**WHAT NEEDS TO BE DONE**: Which lines below fall between the one containing "Shipping policy (263, 891)" and the one containing "Contact [tab] (782, 287)"? Repeat them exactly, counting both of those lines, and add nothing else.

(Stored records)
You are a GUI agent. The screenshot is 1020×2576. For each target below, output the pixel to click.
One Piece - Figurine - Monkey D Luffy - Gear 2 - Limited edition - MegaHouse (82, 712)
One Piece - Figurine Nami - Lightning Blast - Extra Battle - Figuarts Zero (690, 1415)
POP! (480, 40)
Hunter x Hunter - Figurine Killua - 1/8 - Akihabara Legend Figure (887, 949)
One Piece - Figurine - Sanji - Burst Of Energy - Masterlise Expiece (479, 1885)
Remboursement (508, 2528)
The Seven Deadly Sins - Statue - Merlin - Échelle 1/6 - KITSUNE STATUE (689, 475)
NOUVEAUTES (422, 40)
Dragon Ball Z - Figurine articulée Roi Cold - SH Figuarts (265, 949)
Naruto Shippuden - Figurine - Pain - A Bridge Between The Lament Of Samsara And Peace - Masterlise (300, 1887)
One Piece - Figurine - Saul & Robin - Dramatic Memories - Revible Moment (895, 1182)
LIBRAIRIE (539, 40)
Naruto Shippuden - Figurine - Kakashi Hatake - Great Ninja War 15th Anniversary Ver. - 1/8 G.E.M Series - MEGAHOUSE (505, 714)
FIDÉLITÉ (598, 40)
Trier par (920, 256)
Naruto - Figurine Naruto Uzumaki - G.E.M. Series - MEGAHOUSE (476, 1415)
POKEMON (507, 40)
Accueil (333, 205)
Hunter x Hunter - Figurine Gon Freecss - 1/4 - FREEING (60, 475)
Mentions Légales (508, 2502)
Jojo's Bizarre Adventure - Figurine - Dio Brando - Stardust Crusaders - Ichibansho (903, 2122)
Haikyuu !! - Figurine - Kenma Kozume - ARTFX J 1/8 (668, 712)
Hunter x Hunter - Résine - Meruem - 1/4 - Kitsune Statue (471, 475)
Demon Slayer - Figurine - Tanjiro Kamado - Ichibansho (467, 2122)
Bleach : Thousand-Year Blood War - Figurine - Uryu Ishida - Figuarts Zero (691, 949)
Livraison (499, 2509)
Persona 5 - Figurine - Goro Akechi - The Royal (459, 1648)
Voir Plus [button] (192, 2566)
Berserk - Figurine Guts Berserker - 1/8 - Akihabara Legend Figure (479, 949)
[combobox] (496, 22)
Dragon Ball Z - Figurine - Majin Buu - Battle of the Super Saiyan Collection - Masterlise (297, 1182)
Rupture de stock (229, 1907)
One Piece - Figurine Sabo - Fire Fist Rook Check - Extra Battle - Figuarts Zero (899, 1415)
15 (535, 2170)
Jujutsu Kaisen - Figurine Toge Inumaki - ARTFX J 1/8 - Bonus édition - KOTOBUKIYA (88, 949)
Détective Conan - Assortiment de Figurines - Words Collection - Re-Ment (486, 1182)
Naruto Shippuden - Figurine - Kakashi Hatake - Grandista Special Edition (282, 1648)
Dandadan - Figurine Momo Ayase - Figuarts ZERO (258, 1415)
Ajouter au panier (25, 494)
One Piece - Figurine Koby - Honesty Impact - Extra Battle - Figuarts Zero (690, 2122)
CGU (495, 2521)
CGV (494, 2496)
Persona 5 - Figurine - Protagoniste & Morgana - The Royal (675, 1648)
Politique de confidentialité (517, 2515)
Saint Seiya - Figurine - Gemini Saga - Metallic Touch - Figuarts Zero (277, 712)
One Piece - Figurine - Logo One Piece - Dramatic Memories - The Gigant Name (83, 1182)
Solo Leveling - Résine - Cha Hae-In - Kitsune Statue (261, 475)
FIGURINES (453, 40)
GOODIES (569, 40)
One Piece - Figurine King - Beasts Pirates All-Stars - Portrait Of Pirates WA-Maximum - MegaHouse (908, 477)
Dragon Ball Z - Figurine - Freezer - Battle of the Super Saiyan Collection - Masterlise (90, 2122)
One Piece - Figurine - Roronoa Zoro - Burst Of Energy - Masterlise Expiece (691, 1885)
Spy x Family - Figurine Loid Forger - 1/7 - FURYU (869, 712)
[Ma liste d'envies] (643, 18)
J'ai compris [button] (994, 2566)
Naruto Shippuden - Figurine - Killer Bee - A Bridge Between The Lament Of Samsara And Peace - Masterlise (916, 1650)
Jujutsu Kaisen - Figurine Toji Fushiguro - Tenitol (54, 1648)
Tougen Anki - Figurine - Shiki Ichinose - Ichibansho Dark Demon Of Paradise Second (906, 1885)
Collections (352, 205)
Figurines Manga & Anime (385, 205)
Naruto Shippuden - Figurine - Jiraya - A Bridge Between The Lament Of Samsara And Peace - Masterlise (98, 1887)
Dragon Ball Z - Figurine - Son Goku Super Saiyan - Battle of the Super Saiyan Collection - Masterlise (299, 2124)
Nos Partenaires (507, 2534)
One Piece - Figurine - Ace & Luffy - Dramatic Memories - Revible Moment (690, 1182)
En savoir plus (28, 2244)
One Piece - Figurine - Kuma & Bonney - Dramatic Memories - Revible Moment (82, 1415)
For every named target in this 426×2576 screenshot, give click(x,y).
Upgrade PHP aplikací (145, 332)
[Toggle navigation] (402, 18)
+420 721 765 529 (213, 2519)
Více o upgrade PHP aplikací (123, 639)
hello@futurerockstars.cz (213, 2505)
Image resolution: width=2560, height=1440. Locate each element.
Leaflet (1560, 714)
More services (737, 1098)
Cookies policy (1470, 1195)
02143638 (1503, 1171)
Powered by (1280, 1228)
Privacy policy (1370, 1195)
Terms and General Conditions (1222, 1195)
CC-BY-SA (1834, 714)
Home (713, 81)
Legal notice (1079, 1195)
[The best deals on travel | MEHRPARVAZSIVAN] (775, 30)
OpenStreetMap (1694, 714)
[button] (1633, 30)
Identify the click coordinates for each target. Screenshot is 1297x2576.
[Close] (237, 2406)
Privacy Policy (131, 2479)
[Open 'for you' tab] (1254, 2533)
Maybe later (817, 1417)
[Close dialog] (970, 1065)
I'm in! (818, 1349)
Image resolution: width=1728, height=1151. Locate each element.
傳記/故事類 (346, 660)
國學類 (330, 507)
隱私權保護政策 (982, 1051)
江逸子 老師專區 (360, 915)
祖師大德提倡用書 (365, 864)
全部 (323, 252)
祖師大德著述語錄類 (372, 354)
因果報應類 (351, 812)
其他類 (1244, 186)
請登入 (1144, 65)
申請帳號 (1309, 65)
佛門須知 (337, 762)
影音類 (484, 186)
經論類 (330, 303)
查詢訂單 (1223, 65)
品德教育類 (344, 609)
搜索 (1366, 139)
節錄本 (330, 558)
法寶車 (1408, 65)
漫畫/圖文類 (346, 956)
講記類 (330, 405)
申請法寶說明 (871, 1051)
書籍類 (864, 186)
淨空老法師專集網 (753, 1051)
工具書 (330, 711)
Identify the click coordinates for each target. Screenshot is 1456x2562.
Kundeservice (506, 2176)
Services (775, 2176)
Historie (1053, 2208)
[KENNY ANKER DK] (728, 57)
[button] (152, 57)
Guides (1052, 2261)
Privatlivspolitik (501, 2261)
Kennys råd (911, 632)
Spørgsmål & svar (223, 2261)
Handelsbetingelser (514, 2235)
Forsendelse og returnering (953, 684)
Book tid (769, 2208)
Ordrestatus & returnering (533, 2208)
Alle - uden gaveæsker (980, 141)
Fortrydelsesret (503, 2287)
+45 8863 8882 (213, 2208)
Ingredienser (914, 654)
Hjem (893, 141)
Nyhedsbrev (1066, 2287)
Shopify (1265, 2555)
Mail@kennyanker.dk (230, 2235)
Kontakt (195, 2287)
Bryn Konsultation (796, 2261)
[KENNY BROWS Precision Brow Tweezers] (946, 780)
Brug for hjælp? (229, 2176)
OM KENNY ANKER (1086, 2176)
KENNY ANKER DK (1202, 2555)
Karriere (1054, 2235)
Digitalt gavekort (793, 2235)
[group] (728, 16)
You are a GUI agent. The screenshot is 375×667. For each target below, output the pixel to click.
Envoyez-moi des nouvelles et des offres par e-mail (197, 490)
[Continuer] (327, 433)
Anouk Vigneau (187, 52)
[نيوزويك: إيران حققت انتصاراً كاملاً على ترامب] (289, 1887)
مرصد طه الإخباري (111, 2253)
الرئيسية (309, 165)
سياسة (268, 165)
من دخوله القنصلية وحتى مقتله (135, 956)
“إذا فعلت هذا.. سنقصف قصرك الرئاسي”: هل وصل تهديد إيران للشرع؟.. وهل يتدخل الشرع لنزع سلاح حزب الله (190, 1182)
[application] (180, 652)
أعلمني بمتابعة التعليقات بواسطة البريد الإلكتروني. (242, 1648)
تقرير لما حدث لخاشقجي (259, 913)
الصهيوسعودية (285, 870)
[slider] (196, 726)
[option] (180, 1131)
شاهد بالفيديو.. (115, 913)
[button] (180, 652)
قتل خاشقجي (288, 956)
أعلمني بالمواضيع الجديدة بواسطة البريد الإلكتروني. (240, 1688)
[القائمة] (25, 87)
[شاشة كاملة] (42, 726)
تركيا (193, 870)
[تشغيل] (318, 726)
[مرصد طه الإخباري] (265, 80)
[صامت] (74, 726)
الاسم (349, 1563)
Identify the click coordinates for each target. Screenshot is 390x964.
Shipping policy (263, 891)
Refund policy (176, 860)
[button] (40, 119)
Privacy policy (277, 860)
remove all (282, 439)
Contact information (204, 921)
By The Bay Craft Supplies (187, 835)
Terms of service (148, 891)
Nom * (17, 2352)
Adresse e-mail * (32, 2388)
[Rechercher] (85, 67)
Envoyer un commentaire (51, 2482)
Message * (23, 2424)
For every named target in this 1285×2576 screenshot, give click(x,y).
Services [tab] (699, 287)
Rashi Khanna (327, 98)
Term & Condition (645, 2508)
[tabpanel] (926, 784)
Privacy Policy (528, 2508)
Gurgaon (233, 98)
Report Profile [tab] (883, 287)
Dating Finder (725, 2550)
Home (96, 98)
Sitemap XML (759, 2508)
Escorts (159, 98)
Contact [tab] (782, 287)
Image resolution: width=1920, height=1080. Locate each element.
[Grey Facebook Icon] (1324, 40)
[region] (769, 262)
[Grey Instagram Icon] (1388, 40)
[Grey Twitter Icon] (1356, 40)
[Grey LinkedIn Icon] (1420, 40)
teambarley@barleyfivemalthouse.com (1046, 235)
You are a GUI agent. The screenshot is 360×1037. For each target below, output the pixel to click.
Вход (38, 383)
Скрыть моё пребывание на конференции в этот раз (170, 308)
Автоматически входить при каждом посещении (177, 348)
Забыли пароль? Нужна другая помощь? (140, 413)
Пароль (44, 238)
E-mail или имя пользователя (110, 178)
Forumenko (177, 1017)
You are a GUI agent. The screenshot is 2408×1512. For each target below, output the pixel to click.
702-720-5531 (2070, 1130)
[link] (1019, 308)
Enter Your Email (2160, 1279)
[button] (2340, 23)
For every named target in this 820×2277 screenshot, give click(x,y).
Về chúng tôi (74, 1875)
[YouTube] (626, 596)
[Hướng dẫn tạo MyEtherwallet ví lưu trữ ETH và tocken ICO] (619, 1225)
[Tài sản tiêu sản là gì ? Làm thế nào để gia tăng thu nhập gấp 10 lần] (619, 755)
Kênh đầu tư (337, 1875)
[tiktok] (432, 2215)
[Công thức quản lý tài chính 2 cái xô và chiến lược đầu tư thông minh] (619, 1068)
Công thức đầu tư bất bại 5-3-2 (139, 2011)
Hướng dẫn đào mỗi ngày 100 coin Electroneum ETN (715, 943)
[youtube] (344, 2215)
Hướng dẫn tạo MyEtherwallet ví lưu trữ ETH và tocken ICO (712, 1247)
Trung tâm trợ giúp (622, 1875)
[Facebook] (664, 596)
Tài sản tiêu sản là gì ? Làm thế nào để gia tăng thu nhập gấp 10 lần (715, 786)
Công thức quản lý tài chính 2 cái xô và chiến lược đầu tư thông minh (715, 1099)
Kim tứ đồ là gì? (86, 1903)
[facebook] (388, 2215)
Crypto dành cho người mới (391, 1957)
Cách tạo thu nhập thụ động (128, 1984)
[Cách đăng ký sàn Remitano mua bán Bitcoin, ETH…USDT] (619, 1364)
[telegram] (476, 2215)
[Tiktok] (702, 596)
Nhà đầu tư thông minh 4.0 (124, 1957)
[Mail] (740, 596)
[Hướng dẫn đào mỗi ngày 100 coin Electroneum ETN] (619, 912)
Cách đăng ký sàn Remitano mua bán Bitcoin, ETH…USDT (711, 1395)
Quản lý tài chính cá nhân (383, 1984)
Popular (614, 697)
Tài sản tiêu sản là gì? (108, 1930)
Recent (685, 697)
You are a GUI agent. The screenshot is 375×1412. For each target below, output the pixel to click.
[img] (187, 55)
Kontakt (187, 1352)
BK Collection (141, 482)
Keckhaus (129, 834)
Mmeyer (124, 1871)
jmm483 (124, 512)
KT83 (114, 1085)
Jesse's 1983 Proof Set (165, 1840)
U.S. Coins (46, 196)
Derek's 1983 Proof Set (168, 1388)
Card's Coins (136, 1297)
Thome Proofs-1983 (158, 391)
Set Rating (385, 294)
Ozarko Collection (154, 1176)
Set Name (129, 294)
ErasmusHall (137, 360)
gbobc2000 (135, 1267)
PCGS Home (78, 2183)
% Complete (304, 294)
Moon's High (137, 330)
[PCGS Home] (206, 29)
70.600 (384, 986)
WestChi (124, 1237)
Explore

**THE ANSWER**:
Shipping policy (263, 891)
Refund policy (176, 860)
[button] (40, 119)
Privacy policy (277, 860)
remove all (282, 439)
Contact information (204, 921)
By The Bay Craft Supplies (187, 835)
Terms of service (148, 891)
Nom * (17, 2352)
Adresse e-mail * (32, 2388)
[Rechercher] (85, 67)
Envoyer un commentaire (51, 2482)
Message * (23, 2424)
For every named target in this 1285×2576 screenshot, give click(x,y).
Services [tab] (699, 287)
Rashi Khanna (327, 98)
Term & Condition (645, 2508)
[tabpanel] (926, 784)
Privacy Policy (528, 2508)
Gurgaon (233, 98)
Report Profile [tab] (883, 287)
Dating Finder (725, 2550)
Home (96, 98)
Sitemap XML (759, 2508)
Escorts (159, 98)
Contact [tab] (782, 287)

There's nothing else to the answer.